In the feud between The Shield and Evolution, this same strategy has worked yet again. The beatdown Randy Orton, Batista and Triple H handed out to The Shield on the May 5 Raw marked the second such ambush.

The Shield had just finished a match and couldn't fend off its attackers. It ended the night writhing on the mat. 

It was in that moment that The Shield was at its most sympathetic. It wasn't just the black-clad trio brimming with swagger who was cool to like, but the center of the kind of act that inspires rage in an audience despite its scripted nature.

WWE did well to follow that up by having each member of The Shield forced into action on SmackDown on May 9 despite still being injured from the Monday-night beating.

Triple H had been abusing his power to put Reigns, Rollins and Ambrose in disadvantageous positions before this. 

Ambrose was forced to defend his United States Championship in a Fatal 4-Way match on the May 2 SmackDown. After surviving that, he found himself in a 20-man Battle Royal with his title on the line just a few days later.

Those moments of unfairness worked to win fans over, but not as much as making The Shield tap into its grit in singles matches.

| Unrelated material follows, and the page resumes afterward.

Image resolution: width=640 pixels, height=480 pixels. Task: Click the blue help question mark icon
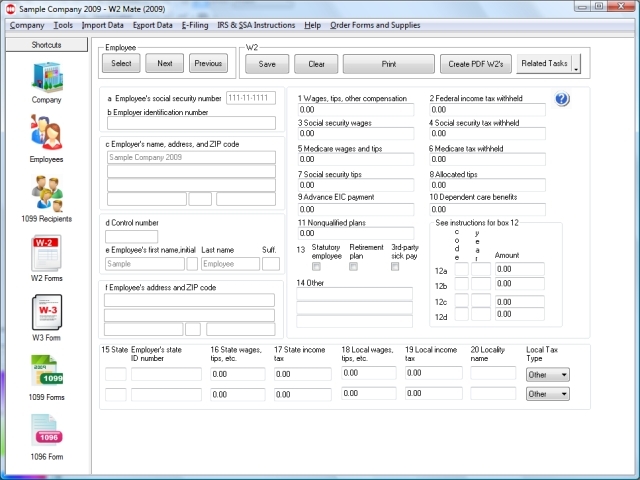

Reigns took on Mark Henry, Ambrose battled Sheamus and Rollins met Batista one-on-one. The most striking images of those three clashes is Rollins lying face-down after crashing into the announcers' table.

Medical staff soon attended to him.

Credit: WWE.com
Medical staff attend to Seth Rollins.

For so much of The Shield's time in WWE, this was not something anyone saw from the group.

It left folks out cold like that, but it's now the group's turn to endure bruises and humiliation. In the process, fans are seeing The Shield go from untouchable predators to gutsy warriors fighting off defeat.

Reigns struggled with Henry more than he ever has. Rollins fought Batista with his arm bandaged.

Ambrose wobbled for most of his bout. He was Rocky Balboa in a flak jacket. Sheamus bashed him again and again and Ambrose continued to stand on his wet-paper legs.

It's hard to not start pulling for courage like that, and that's precisely the idea.

In adjusting The Shield's role, WWE has begun to make the team much more like traditional babyfaces. It is the victims one sides with, the men trampled by tyranny who win folks over by virtue of their stubborn toughness.

By no means a new formula, it's certainly an effective one and has added a compelling layer to The Shield.